I am now multi factor again, and working. Thanks all for helping
I'll back this sucker up and save it in case it borks again.
One more little question. They talk about talking the main CA and removing it and putting it on a thumb drive and storing. Does anyone do that? I did find where the server CA's are stored, but I'm not anxious to bork things right away. Will enjoy my newfound freedom on the road next week. :)
-
The key for the CA is saved without password and sits on your outside border. This is usually not a safe design for enterprises.
-
Well if it weren't for bad luck I would not have any.

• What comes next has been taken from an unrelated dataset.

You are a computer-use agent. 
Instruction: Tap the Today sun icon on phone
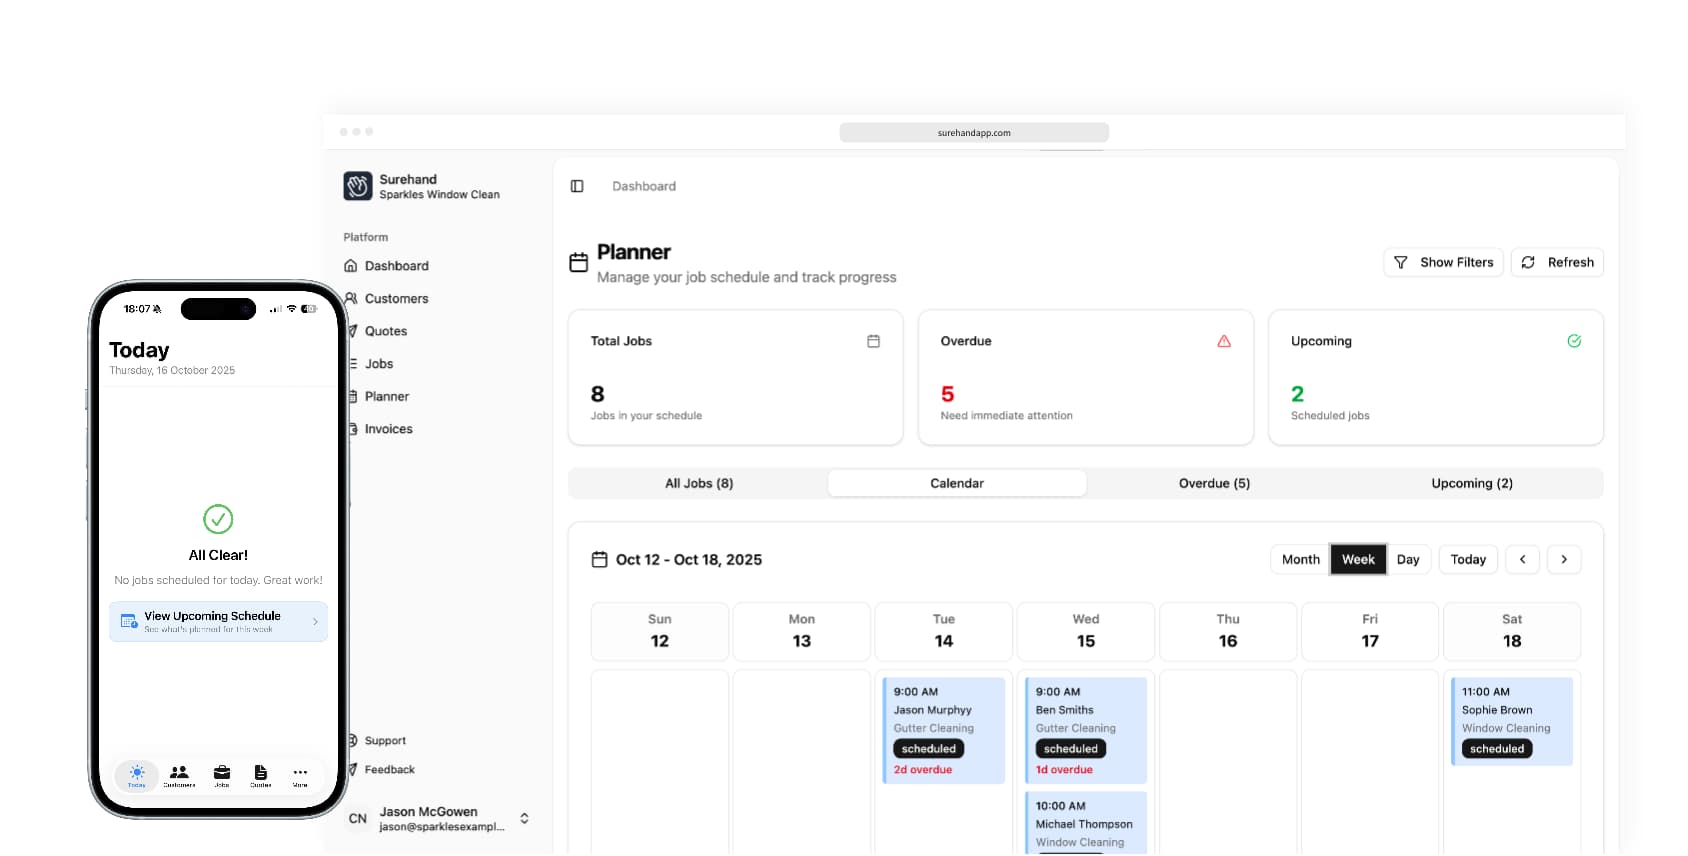(x=137, y=775)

I got the system working, backed it up immediately. I then proceeded to try to do some work on the internal NAS. No connection. Nobody could see the internal network from the wireless. It is segmented and rules allow trusted devices only to connect. After some trouble shooting, I decided to pull a previous backup config file in case I had messed it up. System never came back up.
I hooked up a monitor and keyboard and the derned thing was hung in boot. I assumed the /root was corrupt. fiddled with it for hours and could not fix it. Fortunately I had a spare box, and pulled the data onto this new box.
So at least I'm up and running for work today, but.... VPN is hosed again. I am assumed each instance of an installation gets a unique hash/fingerprint, so that I will need to redo just the export for the client, or do I have to run new CA's? I am just now back up after 4 hours sleep and thought I'd ask, since there is an off chance it might help someone else.